En la inmensidad de la pampa dos atores juegan a ser  Rosas y su bufón.  Rosas, exiliado en un corral, se niega actuar y con el ello al recuerdo. Eusebio lo punza en la memoria y obtiene  apenas unos fragmentos del pasado que justifican su existencia. En este vaivén, pendulan períodos de la historia que van de un aparente sosiego a un espiral de sucesos, a veces sangrientos. La fábula se repite cíclicamente y arrastra evocaciones que encarnan a los personajes y los transfigura en tiempo  y espacio sin saber quiénes son” (Entrevista de la autora,  8/9/2005).

 
El título ubica al negro en un espacio protagónico, contrafigura del polémico  Restaurador. Este negro que  Rosas intenta domar como a un caballo y al cual patea con sus botas o aporrea con el poncho, no es aquí un bufón que lo divierte, sino la  Voz  del  Otro que conduce la relectura de un período central de nuestra historia, es quien re instala y cuestiona la polémica polarización civilización y barbarie.  El personaje negro-bufón, ser deforme que abre la obra con una interpelación y la cierra con una orden, se desdobla en el segundo núcleo dramático en el cacique  Chocorí, quien le arrostra a éste el pecado de traición. Son precisamente esas voces enunciativas, tradicionalmente silenciadas, oficialmente marginadas, las que en esta obra estructuran los retazos del recuerdo, las que integran fuentes documentales con las ficcionales, las que nos desafía a revisar la historia.

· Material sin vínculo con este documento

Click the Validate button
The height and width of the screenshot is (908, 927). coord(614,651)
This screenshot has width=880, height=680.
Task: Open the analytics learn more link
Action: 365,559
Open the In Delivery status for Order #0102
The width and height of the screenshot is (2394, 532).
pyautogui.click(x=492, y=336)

Lo que producen Luisa Calcumil en el campo indígena, y Nemesio Trejo y Jorge Gómez -entre otros- al abordar el tema de la negritud, excede el campo de las reivindicaciones, abre la posibilidad de completar ese proceso dinámico que es la identidad y  borrar del imaginario la creencia  que los argentinos somos todos  blancos. (Continúa)

 




[1] Un antecedente fue Facundina (1983 de  Graciela Serra  dirigida por  Eduardo  Hall.
[2] Para este tema resulta insoslayable la lectura de los artículos de  Alfredo  A. Rogggiano, “Acerca de la identidad cultural de Iberoamérica (Algunas posibles interpretaciones) y de  Raúl  Dorra “identidad y Literatura” incluidos en  Yurkievich (1986).
[3] Todas las citas aparecen en  Zayas de Lima, 1998.
[4] Si bien dentro del repertorio tanguero hay abundante temática negra, la mirada desde el mundo blanco no hace sino reforzar estereotipos, salvo algunas posiciones reivindicatorias.